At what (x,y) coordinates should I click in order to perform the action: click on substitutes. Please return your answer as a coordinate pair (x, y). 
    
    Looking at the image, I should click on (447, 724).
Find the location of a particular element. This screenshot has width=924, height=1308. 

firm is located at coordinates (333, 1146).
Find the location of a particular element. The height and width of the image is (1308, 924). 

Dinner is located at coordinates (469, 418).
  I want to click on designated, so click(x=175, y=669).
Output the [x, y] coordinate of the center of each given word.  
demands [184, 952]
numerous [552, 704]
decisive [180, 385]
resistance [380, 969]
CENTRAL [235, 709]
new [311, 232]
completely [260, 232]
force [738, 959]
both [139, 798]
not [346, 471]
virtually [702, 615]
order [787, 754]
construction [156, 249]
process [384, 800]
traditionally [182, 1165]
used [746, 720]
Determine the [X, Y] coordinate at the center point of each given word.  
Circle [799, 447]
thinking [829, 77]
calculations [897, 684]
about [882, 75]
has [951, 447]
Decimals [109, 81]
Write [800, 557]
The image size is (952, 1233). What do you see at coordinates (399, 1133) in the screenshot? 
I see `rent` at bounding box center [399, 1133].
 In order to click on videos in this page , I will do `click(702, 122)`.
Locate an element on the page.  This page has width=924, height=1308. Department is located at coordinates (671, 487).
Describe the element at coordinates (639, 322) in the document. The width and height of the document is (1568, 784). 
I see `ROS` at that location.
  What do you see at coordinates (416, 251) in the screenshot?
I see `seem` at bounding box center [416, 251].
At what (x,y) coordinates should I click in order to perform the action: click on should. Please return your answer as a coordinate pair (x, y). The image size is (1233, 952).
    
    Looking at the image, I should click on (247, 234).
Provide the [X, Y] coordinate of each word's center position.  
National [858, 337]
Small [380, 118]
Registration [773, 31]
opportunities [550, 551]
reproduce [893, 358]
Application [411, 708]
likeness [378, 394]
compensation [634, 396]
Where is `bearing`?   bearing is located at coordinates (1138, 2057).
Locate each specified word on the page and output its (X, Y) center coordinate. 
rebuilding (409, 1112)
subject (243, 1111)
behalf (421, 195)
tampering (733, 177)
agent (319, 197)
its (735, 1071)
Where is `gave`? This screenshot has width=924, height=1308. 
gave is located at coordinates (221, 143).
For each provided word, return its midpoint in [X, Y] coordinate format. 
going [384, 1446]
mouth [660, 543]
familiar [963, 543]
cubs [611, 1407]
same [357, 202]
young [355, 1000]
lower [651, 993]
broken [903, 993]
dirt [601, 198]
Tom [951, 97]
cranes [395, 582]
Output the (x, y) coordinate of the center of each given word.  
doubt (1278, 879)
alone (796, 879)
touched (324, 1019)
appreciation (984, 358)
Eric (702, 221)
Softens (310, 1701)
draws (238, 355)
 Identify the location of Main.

------------------------------------------------------------------------

Stated problem - Update the data above so that every occurrence of "Find the location of a particular element" reads "Locate a specific element", leaving all other text unchanged.

Answer in full -
At what (x,y) coordinates should I click in order to perform the action: click on substitutes. Please return your answer as a coordinate pair (x, y). 
    
    Looking at the image, I should click on (447, 724).
Locate a specific element. This screenshot has width=924, height=1308. 

firm is located at coordinates (333, 1146).
Locate a specific element. The height and width of the image is (1308, 924). 

Dinner is located at coordinates (469, 418).
  I want to click on designated, so click(x=175, y=669).
Output the [x, y] coordinate of the center of each given word.  
demands [184, 952]
numerous [552, 704]
decisive [180, 385]
resistance [380, 969]
CENTRAL [235, 709]
new [311, 232]
completely [260, 232]
force [738, 959]
both [139, 798]
not [346, 471]
virtually [702, 615]
order [787, 754]
construction [156, 249]
process [384, 800]
traditionally [182, 1165]
used [746, 720]
Determine the [X, Y] coordinate at the center point of each given word.  
Circle [799, 447]
thinking [829, 77]
calculations [897, 684]
about [882, 75]
has [951, 447]
Decimals [109, 81]
Write [800, 557]
The image size is (952, 1233). What do you see at coordinates (399, 1133) in the screenshot? 
I see `rent` at bounding box center [399, 1133].
 In order to click on videos in this page , I will do `click(702, 122)`.
Locate an element on the page.  This page has width=924, height=1308. Department is located at coordinates (671, 487).
Describe the element at coordinates (639, 322) in the document. The width and height of the document is (1568, 784). 
I see `ROS` at that location.
  What do you see at coordinates (416, 251) in the screenshot?
I see `seem` at bounding box center [416, 251].
At what (x,y) coordinates should I click in order to perform the action: click on should. Please return your answer as a coordinate pair (x, y). The image size is (1233, 952).
    
    Looking at the image, I should click on (247, 234).
Provide the [X, Y] coordinate of each word's center position.  
National [858, 337]
Small [380, 118]
Registration [773, 31]
opportunities [550, 551]
reproduce [893, 358]
Application [411, 708]
likeness [378, 394]
compensation [634, 396]
Where is `bearing`?   bearing is located at coordinates (1138, 2057).
Locate each specified word on the page and output its (X, Y) center coordinate. 
rebuilding (409, 1112)
subject (243, 1111)
behalf (421, 195)
tampering (733, 177)
agent (319, 197)
its (735, 1071)
Where is `gave`? This screenshot has width=924, height=1308. 
gave is located at coordinates (221, 143).
For each provided word, return its midpoint in [X, Y] coordinate format. 
going [384, 1446]
mouth [660, 543]
familiar [963, 543]
cubs [611, 1407]
same [357, 202]
young [355, 1000]
lower [651, 993]
broken [903, 993]
dirt [601, 198]
Tom [951, 97]
cranes [395, 582]
Output the (x, y) coordinate of the center of each given word.  
doubt (1278, 879)
alone (796, 879)
touched (324, 1019)
appreciation (984, 358)
Eric (702, 221)
Softens (310, 1701)
draws (238, 355)
 Identify the location of Main.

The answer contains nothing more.